The Ministry of Health (MOH) should also seek to incorporate CEA into the current drug submission approval. Although it is possible for the results of both analyses to be contradictory, for example, BIA may produce positive results while CEA produces negative results, this can be resolved by introducing a rating system where the negative points associated with one method’s conclusions could be offset by the positive points in another method’s conclusions. Integrating BIA and CEA is an innovative approach for improving pharmacoeconomic analysis and health technology assessment’s accuracy and quality.

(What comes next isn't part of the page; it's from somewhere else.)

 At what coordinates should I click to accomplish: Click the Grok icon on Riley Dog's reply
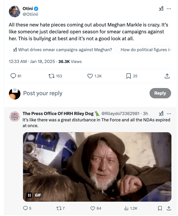[x=161, y=114]
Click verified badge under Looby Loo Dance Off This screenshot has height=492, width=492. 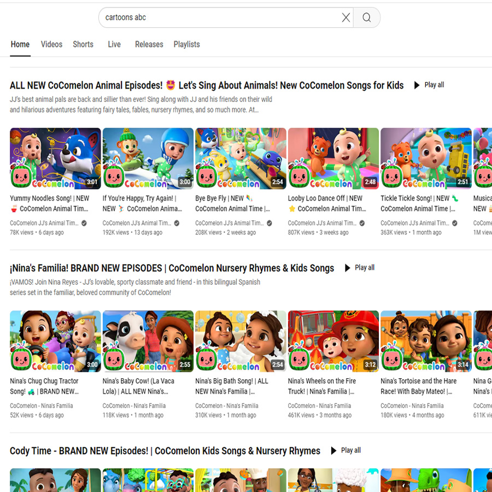tap(362, 223)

Additionally, policymakers must use price-control measures such as ERP which will ensure that Malaysians do not overpay for medications. Continuous increases in drug prices are unsustainable in the long run. The ERP will assist the government in negotiating a more favourable agreement with pharmaceutical companies. Malaysia should take a look at other nations that have implemented ERP and customise it to meet the needs and conditions of the country.

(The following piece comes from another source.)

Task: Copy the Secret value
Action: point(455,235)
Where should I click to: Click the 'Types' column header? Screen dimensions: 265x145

While it is widely acknowledged that market forces should be allowed to operate independently, the pharmaceutical industry has unique characteristics that must be taken into account. These distinguishing characteristics set it apart from a conventional market, where demand and supply are more obvious. As a result, market regulation is vital, as is government influence. However, excessive government action should be avoided. Unnecessary bureaucracy and costly application processes must be streamlined.
Conclusion
Malaysia’s current medicine pricing strategy has to be improved. The government needs to improve its procurement system to ensure that it remains a clear and efficient process that is inexpensive and adaptable. The integration of CEA into the present medication submission system is critical because it allows the gathering of more information for making better decisions. Price-capping measures are urgently required since the existing free-market economics paradigm for the pharmaceutical industry does not perform efficiently. In order to enhance efficiency, it is necessary to reduce the number of superfluous bureaucratic processes and the cost of the application process. If pharmaceutical costs continue to rise at their current rates, they will become unsustainable in the near future, threatening Malaysians’ access to high-quality, affordable healthcare. Economy-related issues such as corruption and unemployment as well as political instability and kleptocracy, have always taken precedence, as seen by the constant presence of these issues in the news, social media, and everyday dialogue. The expense of healthcare should have been at the top of the list as well. It is necessary to have more conversations and raise awareness about the necessity of inexpensive, high-quality healthcare.